- _EXERCISE REQUIREMENTS_:
Below are the entries. Transcribe exactly the lines from the one with "Magic of a Twin Flame Relationship (255, 1612)" through the one with "Excitement of Magical", ends included, and leave out all others.

Collection entries

[Start of Attachment]

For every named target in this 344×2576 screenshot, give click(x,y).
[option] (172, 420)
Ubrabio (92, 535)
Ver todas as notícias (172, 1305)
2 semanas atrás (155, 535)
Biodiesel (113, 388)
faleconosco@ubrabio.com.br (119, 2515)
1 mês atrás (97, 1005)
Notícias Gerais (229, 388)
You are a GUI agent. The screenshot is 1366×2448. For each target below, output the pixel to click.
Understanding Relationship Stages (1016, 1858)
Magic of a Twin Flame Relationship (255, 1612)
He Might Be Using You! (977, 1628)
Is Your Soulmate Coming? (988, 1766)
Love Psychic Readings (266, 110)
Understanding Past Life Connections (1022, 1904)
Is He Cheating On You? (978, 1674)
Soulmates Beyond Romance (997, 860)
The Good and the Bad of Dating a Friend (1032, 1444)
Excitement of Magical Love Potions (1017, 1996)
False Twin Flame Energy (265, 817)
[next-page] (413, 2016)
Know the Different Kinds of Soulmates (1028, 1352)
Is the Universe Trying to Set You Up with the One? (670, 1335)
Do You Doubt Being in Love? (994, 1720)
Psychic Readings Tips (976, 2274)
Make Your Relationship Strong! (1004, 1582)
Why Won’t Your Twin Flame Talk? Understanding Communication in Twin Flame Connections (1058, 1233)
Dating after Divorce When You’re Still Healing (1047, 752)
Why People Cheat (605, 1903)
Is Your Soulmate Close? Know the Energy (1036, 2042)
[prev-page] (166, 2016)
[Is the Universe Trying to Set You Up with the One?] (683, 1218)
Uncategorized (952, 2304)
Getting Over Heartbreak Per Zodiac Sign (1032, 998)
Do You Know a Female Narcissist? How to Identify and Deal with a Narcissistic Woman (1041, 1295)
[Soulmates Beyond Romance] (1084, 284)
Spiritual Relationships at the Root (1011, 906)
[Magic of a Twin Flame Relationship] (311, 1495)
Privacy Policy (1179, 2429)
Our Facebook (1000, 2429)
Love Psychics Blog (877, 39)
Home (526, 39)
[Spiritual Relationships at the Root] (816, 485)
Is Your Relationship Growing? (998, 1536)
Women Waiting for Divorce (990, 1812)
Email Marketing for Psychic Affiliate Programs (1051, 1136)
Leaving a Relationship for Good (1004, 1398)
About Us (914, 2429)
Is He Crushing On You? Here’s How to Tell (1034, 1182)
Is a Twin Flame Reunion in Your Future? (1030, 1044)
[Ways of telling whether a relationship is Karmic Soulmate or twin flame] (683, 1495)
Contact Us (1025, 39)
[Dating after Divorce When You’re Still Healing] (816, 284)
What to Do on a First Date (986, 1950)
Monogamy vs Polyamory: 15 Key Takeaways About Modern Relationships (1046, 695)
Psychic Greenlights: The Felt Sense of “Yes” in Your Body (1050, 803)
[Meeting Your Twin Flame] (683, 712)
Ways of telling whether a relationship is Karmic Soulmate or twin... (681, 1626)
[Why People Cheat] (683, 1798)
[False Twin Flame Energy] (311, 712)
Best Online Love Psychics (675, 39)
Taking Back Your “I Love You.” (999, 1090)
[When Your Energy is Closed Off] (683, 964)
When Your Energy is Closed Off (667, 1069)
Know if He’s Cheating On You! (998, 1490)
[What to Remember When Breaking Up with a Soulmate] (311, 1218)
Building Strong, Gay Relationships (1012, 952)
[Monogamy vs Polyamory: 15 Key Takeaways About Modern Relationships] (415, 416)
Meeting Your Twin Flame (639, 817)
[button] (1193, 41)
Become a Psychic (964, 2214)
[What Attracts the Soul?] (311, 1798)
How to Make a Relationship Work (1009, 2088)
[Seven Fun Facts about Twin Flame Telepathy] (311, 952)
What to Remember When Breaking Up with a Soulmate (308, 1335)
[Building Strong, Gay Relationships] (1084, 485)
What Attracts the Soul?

[End of Attachment]

- _OUTPUT FOR THIS EXERCISE_:
Magic of a Twin Flame Relationship (255, 1612)
He Might Be Using You! (977, 1628)
Is Your Soulmate Coming? (988, 1766)
Love Psychic Readings (266, 110)
Understanding Past Life Connections (1022, 1904)
Is He Cheating On You? (978, 1674)
Soulmates Beyond Romance (997, 860)
The Good and the Bad of Dating a Friend (1032, 1444)
Excitement of Magical Love Potions (1017, 1996)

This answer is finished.